• _Consegna_
Restituisci senza cambiare nulla la parte del brano sui bambini prematuri che va da "E per dare sostegno" a "aspettative, le richieste.".

• _Brano citato_
E per dare sostegno e informazioni a tutti i genitori nelle sue stesse condizioni ha fondato l’Associazione Vivere Onlus, Coordinamento Nazionale delle Associazioni per la Neonatologia, di cui è presidente. Ogni anno in Italia il 7% dei neonati, circa 36 mila bambini, nasce prematuro, con tutte le problematiche e i rischi di malattia che questo stato comporta. La Giornata dei bambini prematuri, in programma il 17 novembre, vuole ricordare tutti i sacrifici e i problemi che le famiglie devono affrontare. Nell’occasione è stato presentato al Ministero della Salute il progetto “Nascere prima del tempo: il vissuto delle famiglie con nati prematuri in Italia”, realizzato dalla Fondazione ISTUD in collaborazione con Vivere Onlus e il supporto di AbbVie. Le famiglie coinvolte sono 149, con le loro storie,il loro vissuto, le difficoltà, le esigenze, le aspettative, le richieste.

«Da questa ricerca emerge prima di tutto l’imprevedibilità della nascita pretermine», puntualizza Martina Bruscagnin. «La diagnosi di una gravidanza pretermine si riscontra solo nel 28% dei casi, soprattutto gemellari. Nell’87% dei parti pretermine si è trattato di un evento improvviso e imprevisto che ha richiesto un intervento di emergenza: otto volte su 10 si interviene col cesareo, come è accaduto anche a me. Durante l’ospedalizzazione prolungata del bambino, è indispensabile garantire l’accesso ai genitori 24 ore su 24. E dopo le dimissioni del bambino, solo nel 10% dei casi viene offerto una qualificato supporto a domicilio».

«Dopo le dimissioni dall’ospedale, è importante che il piccolo sia inserito in un programma di follow-up in grado di seguire la famiglia e il bambino, soprattutto in presenza di patologie», puntualizza il professor Giovanni Corsello, presidente della Società Italiana di Pediatria (SIP). «I nati pretermine, infatti, sono più problematici, in quanto risentono dello sviluppo incompleto di alcuni sistemi e apparati, come quello respiratorio».

• _Materiale estratto_

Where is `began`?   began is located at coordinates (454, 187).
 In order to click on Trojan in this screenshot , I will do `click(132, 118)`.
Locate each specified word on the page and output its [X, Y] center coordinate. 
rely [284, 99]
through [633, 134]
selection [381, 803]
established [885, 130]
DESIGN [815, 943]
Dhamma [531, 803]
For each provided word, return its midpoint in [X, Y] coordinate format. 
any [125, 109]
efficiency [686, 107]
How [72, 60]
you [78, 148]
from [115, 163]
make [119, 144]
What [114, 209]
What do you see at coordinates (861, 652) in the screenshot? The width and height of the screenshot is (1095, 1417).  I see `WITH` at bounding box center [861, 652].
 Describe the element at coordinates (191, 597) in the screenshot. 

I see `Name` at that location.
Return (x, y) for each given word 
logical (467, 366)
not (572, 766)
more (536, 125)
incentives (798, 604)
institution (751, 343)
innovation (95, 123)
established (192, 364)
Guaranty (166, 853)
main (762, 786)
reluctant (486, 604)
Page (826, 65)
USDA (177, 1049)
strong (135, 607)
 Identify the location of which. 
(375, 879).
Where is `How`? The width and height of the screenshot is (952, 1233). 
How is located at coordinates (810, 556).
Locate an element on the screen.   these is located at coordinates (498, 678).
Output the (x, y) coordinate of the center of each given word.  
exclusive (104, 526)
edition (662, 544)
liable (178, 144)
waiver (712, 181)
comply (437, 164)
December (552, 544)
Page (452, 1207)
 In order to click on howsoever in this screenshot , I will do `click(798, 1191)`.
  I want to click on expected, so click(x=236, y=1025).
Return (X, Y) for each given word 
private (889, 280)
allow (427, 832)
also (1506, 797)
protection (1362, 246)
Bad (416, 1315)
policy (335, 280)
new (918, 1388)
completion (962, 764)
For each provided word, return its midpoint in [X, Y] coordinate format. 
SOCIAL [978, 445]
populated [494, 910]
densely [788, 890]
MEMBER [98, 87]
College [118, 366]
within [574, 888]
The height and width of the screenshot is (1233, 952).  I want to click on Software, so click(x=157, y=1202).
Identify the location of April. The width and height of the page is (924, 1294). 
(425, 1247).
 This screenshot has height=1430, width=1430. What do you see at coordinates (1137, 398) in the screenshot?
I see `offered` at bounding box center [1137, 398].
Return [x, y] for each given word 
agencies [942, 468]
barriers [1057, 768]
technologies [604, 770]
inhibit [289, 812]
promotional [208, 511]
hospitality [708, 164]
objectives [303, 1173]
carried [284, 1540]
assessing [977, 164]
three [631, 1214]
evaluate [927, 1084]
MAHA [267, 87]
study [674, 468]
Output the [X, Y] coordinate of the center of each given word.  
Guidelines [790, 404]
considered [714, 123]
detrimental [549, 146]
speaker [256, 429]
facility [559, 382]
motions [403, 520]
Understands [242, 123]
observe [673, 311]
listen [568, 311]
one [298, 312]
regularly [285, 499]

• _Soluzione_
E per dare sostegno e informazioni a tutti i genitori nelle sue stesse condizioni ha fondato l’Associazione Vivere Onlus, Coordinamento Nazionale delle Associazioni per la Neonatologia, di cui è presidente. Ogni anno in Italia il 7% dei neonati, circa 36 mila bambini, nasce prematuro, con tutte le problematiche e i rischi di malattia che questo stato comporta. La Giornata dei bambini prematuri, in programma il 17 novembre, vuole ricordare tutti i sacrifici e i problemi che le famiglie devono affrontare. Nell’occasione è stato presentato al Ministero della Salute il progetto “Nascere prima del tempo: il vissuto delle famiglie con nati prematuri in Italia”, realizzato dalla Fondazione ISTUD in collaborazione con Vivere Onlus e il supporto di AbbVie. Le famiglie coinvolte sono 149, con le loro storie,il loro vissuto, le difficoltà, le esigenze, le aspettative, le richieste.